The clips, she says, awakened long-suppressed memories of being sexually molested as a child--the pleasure of being touched coupled with the fear of being controlled by adults. This connection is made clear in the movie by home movie footage of her as a young girl cavorting about naked.

As Springer talks about this, she is surrounded by some of her cast and crew, her support group, including Ford and co-director Johanna Demetrakas. Conversation trails off, even though these people know her story well. It was Demetrakas who helped her turn the documentary into an exploration of herself, complete with a startlingly candid voice-over and scenes of her obsessing over clips of women being sexually humiliated. There are also shots of her examining her own naked body and concluding that--by industry standards--it’s totally inadequate.

“This is a story about the power of images,” says Demetrakas, who is a filmmaker herself and cut “Caged Heat” for Jonathan Demme during his Corman days. “These images, for good and for bad, woke something up inside her.”

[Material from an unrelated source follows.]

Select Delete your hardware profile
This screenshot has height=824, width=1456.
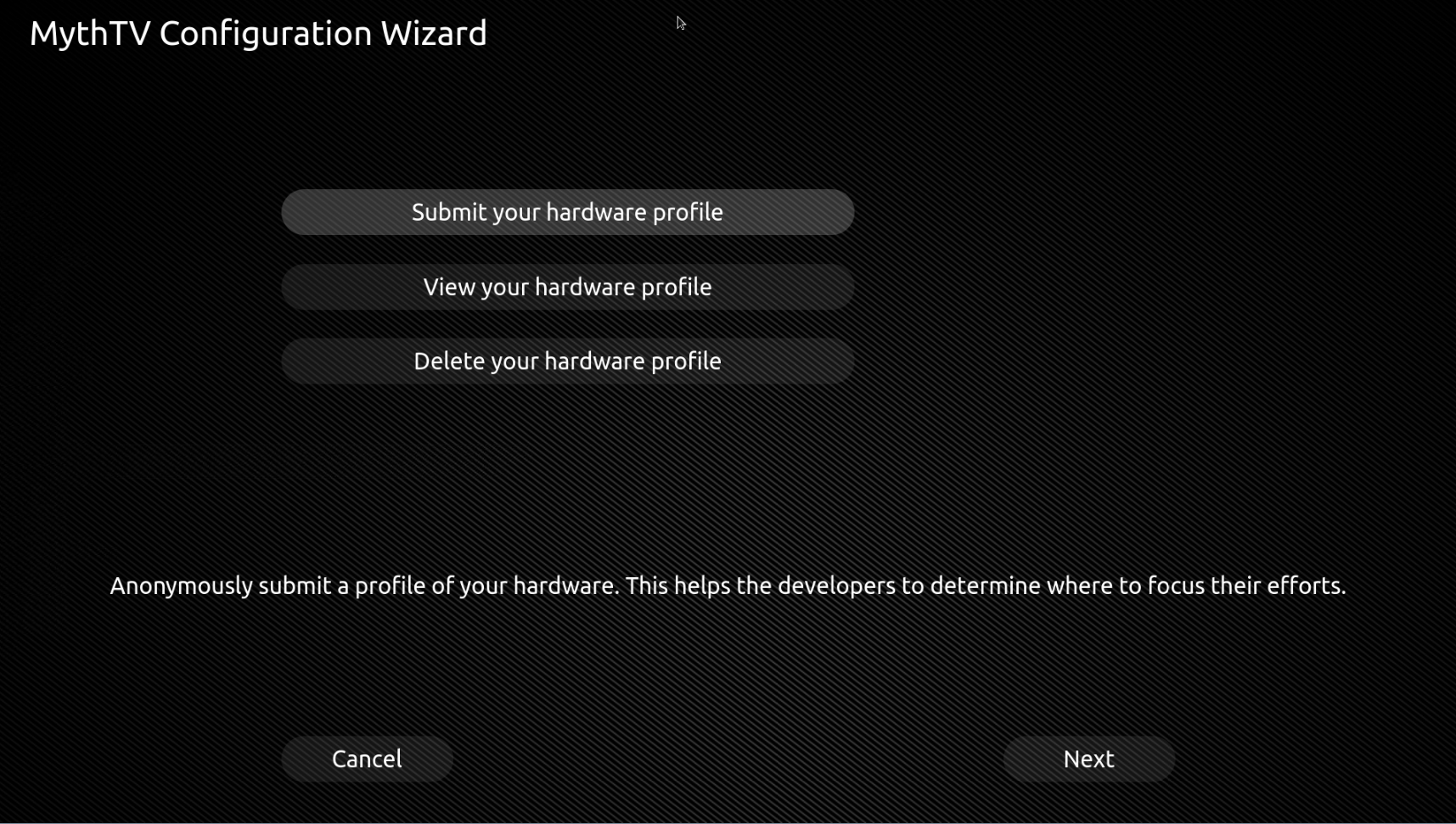click(x=567, y=362)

The film took nearly four years to make, primarily because funding was hard to come by. Springer says she’s broke. At one point she had $1,100 left in her bank account, with a son, who’s now 11, to support. The movie does not have a distribution deal, although she says there has been interest from other film festivals. Documentaries are a hard sell, and often the selling point is the documentarian himself. Springer says she’s prepared for the scrutiny.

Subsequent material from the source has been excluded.